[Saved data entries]
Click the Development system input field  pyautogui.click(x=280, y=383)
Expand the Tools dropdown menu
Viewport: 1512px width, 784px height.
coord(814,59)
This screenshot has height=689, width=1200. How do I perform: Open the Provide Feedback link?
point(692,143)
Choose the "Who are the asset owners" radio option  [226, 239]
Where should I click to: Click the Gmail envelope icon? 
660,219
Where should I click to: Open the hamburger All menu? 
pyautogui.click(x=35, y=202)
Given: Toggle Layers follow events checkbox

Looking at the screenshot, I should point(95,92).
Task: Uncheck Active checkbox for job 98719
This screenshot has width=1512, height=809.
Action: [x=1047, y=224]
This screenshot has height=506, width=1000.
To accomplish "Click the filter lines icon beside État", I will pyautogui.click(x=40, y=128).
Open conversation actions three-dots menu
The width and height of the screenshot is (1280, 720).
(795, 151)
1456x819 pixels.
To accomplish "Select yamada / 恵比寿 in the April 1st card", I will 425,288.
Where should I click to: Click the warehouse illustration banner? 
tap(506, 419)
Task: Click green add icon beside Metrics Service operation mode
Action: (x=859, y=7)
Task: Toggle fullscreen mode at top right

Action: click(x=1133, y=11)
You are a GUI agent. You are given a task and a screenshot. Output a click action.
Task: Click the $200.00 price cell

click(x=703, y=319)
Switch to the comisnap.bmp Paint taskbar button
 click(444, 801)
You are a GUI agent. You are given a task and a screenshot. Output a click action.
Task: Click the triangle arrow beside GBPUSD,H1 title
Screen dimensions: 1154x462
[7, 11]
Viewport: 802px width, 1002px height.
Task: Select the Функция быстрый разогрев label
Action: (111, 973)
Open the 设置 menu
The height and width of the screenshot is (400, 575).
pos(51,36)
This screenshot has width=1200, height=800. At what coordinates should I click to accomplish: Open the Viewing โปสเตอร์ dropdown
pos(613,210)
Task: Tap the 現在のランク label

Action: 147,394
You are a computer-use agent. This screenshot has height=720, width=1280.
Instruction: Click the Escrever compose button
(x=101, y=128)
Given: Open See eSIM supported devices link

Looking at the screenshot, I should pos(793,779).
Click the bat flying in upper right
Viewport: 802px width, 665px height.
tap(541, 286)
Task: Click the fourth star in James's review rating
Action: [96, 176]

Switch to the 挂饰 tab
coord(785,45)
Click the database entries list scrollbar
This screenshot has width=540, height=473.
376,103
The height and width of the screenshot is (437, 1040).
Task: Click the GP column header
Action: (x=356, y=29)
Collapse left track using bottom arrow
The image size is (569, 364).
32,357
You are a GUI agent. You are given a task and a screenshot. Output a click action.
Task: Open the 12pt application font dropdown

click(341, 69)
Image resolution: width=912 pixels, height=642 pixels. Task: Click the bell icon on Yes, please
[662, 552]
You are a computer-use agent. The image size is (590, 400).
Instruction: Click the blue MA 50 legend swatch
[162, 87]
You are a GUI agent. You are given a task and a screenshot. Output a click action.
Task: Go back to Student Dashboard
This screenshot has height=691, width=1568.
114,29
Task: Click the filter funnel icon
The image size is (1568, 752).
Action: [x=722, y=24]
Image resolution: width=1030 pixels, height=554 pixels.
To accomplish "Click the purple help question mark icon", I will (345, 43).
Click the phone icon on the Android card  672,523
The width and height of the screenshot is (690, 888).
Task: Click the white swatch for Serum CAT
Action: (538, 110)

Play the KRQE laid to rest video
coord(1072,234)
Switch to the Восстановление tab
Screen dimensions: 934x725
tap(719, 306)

> **PROBLEM DETAILS**: Copy out the data shown above in full. Match it exactly.

> **OUTPUT**:
Click the Development system input field  pyautogui.click(x=280, y=383)
Expand the Tools dropdown menu
Viewport: 1512px width, 784px height.
coord(814,59)
This screenshot has height=689, width=1200. How do I perform: Open the Provide Feedback link?
point(692,143)
Choose the "Who are the asset owners" radio option  [226, 239]
Where should I click to: Click the Gmail envelope icon? 
660,219
Where should I click to: Open the hamburger All menu? 
pyautogui.click(x=35, y=202)
Given: Toggle Layers follow events checkbox

Looking at the screenshot, I should point(95,92).
Task: Uncheck Active checkbox for job 98719
This screenshot has width=1512, height=809.
Action: [x=1047, y=224]
This screenshot has height=506, width=1000.
To accomplish "Click the filter lines icon beside État", I will pyautogui.click(x=40, y=128).
Open conversation actions three-dots menu
The width and height of the screenshot is (1280, 720).
(795, 151)
1456x819 pixels.
To accomplish "Select yamada / 恵比寿 in the April 1st card", I will 425,288.
Where should I click to: Click the warehouse illustration banner? 
tap(506, 419)
Task: Click green add icon beside Metrics Service operation mode
Action: (x=859, y=7)
Task: Toggle fullscreen mode at top right

Action: click(x=1133, y=11)
You are a GUI agent. You are given a task and a screenshot. Output a click action.
Task: Click the $200.00 price cell

click(x=703, y=319)
Switch to the comisnap.bmp Paint taskbar button
 click(444, 801)
You are a GUI agent. You are given a task and a screenshot. Output a click action.
Task: Click the triangle arrow beside GBPUSD,H1 title
Screen dimensions: 1154x462
[7, 11]
Viewport: 802px width, 1002px height.
Task: Select the Функция быстрый разогрев label
Action: (111, 973)
Open the 设置 menu
The height and width of the screenshot is (400, 575).
pos(51,36)
This screenshot has width=1200, height=800. At what coordinates should I click to accomplish: Open the Viewing โปสเตอร์ dropdown
pos(613,210)
Task: Tap the 現在のランク label

Action: 147,394
You are a computer-use agent. This screenshot has height=720, width=1280.
Instruction: Click the Escrever compose button
(x=101, y=128)
Given: Open See eSIM supported devices link

Looking at the screenshot, I should pos(793,779).
Click the bat flying in upper right
Viewport: 802px width, 665px height.
tap(541, 286)
Task: Click the fourth star in James's review rating
Action: [96, 176]

Switch to the 挂饰 tab
coord(785,45)
Click the database entries list scrollbar
This screenshot has width=540, height=473.
376,103
The height and width of the screenshot is (437, 1040).
Task: Click the GP column header
Action: (x=356, y=29)
Collapse left track using bottom arrow
The image size is (569, 364).
32,357
You are a GUI agent. You are given a task and a screenshot. Output a click action.
Task: Open the 12pt application font dropdown

click(341, 69)
Image resolution: width=912 pixels, height=642 pixels. Task: Click the bell icon on Yes, please
[662, 552]
You are a computer-use agent. The image size is (590, 400).
Instruction: Click the blue MA 50 legend swatch
[162, 87]
You are a GUI agent. You are given a task and a screenshot. Output a click action.
Task: Go back to Student Dashboard
This screenshot has height=691, width=1568.
114,29
Task: Click the filter funnel icon
The image size is (1568, 752).
Action: [x=722, y=24]
Image resolution: width=1030 pixels, height=554 pixels.
To accomplish "Click the purple help question mark icon", I will (345, 43).
Click the phone icon on the Android card  672,523
The width and height of the screenshot is (690, 888).
Task: Click the white swatch for Serum CAT
Action: (538, 110)

Play the KRQE laid to rest video
coord(1072,234)
Switch to the Восстановление tab
Screen dimensions: 934x725
tap(719, 306)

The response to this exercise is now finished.